Evan Macosko has helped invent a technology called Drop-Seq, which allows a researcher to look at thousands of cells, one by one, to determine how each is carrying out its genetic instructions. Such analysis of a single cell can be done with existing tools, but it is typically painstaking, expensive work that involves dropping individual cells into tiny wells. “If you get two cells in a well, you’re screwed,” says Macosko.

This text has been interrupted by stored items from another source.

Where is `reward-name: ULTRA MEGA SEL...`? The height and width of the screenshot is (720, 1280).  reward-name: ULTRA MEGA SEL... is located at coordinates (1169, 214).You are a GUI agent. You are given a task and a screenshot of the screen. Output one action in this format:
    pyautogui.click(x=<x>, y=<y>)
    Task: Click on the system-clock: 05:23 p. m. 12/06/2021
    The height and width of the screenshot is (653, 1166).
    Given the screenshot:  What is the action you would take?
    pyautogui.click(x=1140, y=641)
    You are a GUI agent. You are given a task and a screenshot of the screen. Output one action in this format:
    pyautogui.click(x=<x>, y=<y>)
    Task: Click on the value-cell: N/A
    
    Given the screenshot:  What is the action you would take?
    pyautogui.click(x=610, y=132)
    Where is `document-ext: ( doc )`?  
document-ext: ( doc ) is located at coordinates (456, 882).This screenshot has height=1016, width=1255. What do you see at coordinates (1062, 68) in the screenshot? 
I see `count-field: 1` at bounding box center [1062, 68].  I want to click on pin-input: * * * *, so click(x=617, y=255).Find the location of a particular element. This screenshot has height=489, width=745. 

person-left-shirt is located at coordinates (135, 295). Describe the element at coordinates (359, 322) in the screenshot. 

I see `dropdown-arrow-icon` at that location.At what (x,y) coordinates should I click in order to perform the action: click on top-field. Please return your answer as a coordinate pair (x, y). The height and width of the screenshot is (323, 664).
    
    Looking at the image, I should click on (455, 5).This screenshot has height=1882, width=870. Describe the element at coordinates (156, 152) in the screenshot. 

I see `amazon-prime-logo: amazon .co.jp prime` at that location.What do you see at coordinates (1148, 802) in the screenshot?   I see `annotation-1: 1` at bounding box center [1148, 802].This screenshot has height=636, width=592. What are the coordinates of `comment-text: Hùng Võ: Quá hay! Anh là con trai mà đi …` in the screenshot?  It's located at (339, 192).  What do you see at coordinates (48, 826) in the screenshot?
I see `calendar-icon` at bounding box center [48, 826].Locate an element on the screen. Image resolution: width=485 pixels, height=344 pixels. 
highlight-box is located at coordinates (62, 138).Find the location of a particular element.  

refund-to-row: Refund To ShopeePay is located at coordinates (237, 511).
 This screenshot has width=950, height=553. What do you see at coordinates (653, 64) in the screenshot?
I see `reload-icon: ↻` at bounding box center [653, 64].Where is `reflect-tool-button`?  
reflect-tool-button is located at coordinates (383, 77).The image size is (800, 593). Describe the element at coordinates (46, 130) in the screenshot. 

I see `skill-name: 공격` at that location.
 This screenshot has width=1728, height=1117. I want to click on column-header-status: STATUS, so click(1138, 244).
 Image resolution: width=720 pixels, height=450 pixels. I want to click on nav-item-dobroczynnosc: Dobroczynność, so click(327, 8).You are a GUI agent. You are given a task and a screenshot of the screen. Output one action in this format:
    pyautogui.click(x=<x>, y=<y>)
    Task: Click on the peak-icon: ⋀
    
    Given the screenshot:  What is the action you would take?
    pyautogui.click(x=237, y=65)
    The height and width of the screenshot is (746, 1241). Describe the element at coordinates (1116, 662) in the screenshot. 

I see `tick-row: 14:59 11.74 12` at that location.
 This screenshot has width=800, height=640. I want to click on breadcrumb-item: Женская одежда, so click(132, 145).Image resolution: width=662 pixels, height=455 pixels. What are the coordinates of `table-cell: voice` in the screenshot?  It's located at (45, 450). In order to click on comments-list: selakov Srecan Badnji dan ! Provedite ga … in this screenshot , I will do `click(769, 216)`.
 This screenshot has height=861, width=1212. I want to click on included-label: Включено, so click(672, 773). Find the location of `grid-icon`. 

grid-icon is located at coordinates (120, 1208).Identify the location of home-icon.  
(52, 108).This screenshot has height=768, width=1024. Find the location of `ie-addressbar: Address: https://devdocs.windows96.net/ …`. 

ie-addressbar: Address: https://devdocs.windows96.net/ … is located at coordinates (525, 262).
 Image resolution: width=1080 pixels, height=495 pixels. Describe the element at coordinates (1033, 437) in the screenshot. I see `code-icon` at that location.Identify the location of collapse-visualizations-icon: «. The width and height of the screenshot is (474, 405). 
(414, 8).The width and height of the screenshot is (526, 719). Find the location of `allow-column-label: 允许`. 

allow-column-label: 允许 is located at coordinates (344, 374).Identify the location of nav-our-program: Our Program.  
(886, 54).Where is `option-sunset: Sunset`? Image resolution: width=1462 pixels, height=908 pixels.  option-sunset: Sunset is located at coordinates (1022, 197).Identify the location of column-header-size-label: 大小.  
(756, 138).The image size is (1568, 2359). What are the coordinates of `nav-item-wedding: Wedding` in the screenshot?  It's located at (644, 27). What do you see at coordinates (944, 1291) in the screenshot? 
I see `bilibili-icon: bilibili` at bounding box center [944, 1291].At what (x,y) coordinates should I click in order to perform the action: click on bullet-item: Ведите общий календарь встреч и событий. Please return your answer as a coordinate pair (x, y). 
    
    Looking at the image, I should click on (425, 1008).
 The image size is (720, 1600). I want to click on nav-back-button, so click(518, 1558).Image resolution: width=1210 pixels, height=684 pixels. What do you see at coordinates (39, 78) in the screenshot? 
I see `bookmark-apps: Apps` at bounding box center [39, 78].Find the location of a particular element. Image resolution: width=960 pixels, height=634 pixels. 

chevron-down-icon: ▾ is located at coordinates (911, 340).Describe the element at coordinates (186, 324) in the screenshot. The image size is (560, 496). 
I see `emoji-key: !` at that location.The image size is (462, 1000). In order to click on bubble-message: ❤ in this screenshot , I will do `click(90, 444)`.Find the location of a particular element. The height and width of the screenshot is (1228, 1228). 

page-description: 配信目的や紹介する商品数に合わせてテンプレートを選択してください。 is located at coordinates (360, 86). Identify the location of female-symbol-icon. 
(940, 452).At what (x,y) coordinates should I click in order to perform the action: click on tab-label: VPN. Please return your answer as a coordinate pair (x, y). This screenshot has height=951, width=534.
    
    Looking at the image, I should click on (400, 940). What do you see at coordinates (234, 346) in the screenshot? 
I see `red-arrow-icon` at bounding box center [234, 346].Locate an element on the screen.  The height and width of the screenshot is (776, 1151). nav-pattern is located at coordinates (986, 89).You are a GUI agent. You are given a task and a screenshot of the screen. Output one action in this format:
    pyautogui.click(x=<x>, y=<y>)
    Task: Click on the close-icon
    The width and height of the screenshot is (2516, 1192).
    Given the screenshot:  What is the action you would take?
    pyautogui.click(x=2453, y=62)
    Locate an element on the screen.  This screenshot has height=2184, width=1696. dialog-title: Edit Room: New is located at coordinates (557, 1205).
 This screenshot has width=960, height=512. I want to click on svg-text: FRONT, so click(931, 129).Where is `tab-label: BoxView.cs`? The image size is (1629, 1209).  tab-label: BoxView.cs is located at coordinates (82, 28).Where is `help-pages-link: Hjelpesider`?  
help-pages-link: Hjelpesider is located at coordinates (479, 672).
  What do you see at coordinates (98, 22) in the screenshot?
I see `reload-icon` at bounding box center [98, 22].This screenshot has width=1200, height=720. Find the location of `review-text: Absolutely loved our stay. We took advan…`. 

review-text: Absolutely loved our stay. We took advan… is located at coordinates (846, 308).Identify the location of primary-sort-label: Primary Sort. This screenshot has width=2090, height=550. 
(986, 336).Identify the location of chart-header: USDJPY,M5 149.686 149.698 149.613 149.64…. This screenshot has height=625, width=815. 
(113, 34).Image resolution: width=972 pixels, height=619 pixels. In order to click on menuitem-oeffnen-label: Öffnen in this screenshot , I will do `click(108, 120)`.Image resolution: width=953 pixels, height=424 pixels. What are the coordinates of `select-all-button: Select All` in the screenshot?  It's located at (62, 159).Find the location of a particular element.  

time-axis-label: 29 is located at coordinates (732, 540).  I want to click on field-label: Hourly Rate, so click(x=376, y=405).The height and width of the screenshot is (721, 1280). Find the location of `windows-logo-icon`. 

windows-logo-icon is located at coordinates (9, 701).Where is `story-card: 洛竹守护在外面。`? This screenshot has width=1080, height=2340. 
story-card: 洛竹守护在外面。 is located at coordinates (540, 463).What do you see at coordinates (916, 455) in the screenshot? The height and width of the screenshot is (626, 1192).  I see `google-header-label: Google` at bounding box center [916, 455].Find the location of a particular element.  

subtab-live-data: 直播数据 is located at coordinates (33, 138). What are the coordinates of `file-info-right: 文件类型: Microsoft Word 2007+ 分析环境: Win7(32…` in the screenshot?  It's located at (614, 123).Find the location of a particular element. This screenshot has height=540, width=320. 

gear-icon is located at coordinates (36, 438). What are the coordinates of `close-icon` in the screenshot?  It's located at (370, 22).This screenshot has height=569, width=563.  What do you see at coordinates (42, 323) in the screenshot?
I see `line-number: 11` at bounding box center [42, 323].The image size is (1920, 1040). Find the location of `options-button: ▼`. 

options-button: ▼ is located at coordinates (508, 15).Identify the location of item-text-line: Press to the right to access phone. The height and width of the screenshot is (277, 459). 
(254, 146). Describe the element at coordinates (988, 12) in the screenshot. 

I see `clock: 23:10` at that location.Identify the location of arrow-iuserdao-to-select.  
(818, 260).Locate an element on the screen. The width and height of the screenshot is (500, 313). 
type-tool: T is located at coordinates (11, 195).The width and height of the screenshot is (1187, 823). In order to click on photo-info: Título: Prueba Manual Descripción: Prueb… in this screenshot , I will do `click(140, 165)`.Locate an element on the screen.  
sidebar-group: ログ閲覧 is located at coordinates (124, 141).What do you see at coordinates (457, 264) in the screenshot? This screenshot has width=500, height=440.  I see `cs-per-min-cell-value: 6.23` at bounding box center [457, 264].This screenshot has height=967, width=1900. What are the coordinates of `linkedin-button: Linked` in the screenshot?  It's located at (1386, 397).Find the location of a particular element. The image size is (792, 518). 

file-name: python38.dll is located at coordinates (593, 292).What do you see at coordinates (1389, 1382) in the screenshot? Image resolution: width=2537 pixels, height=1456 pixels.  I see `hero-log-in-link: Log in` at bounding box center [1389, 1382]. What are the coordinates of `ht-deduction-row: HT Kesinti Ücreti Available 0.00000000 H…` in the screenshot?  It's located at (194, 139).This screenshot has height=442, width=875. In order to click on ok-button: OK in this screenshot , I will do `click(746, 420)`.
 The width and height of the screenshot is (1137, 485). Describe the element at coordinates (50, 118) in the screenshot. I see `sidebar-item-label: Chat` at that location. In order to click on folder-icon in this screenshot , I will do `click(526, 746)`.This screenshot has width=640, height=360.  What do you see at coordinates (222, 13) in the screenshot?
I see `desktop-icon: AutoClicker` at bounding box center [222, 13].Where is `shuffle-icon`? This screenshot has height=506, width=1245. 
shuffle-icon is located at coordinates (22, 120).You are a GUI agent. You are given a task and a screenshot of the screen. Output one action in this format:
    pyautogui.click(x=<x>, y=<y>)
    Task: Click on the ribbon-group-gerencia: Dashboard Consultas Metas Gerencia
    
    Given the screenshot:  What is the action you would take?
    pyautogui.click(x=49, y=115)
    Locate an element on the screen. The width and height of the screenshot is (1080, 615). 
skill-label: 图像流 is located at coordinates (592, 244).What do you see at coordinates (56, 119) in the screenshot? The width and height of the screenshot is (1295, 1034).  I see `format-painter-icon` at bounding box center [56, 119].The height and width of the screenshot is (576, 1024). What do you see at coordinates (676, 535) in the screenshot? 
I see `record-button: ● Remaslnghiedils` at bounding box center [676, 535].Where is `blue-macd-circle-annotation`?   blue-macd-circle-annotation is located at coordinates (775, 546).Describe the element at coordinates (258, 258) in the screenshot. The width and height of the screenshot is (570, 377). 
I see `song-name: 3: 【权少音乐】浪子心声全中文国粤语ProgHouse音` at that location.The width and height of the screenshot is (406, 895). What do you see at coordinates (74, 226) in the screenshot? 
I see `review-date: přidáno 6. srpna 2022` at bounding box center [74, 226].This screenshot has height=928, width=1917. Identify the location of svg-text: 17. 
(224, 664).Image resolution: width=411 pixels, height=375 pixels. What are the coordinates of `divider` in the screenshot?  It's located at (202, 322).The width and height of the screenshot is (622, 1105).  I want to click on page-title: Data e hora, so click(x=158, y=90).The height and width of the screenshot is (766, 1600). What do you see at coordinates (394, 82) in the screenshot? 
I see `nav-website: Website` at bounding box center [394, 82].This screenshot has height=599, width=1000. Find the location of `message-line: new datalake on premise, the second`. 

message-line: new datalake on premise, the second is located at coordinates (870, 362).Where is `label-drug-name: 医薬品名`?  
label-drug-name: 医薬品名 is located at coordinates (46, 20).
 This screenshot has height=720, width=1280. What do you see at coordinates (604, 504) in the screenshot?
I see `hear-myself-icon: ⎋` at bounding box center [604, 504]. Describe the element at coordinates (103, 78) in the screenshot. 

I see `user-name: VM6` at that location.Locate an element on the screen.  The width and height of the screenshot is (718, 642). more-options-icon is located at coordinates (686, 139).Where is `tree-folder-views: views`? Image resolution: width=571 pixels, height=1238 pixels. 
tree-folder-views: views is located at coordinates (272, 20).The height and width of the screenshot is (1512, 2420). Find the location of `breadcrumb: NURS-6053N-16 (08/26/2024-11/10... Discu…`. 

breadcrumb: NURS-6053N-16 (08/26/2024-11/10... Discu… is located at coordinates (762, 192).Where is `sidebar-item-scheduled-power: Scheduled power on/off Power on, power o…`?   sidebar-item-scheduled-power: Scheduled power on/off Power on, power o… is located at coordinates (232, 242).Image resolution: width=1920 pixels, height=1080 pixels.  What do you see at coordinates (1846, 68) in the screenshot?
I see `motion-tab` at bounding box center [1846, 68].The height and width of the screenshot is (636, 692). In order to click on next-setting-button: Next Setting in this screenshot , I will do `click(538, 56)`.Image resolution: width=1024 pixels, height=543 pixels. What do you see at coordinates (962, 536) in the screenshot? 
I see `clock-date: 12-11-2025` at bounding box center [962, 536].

To greatly speed up the process, Macosko figured out how to take each cell he wanted to analyze, break it apart, and attach the expressed genes to a tiny bar-coded bead. Once material from each cell is labeled, the genes can be analyzed rapidly—all for a cost of just seven cents a cell.
Macosko says he and his team have nearly finished profiling hundreds of thousands of cells spanning most of the mouse brain. Next stop: the 86 billion neurons and innumerable other cells that make up the human brain. By analyzing the great variation in the cells in our brains, he hopes to identify the rogue cells that are malfunctioning or interfering with normal function in disorders like schizophrenia, autism, and Alzheimer’s.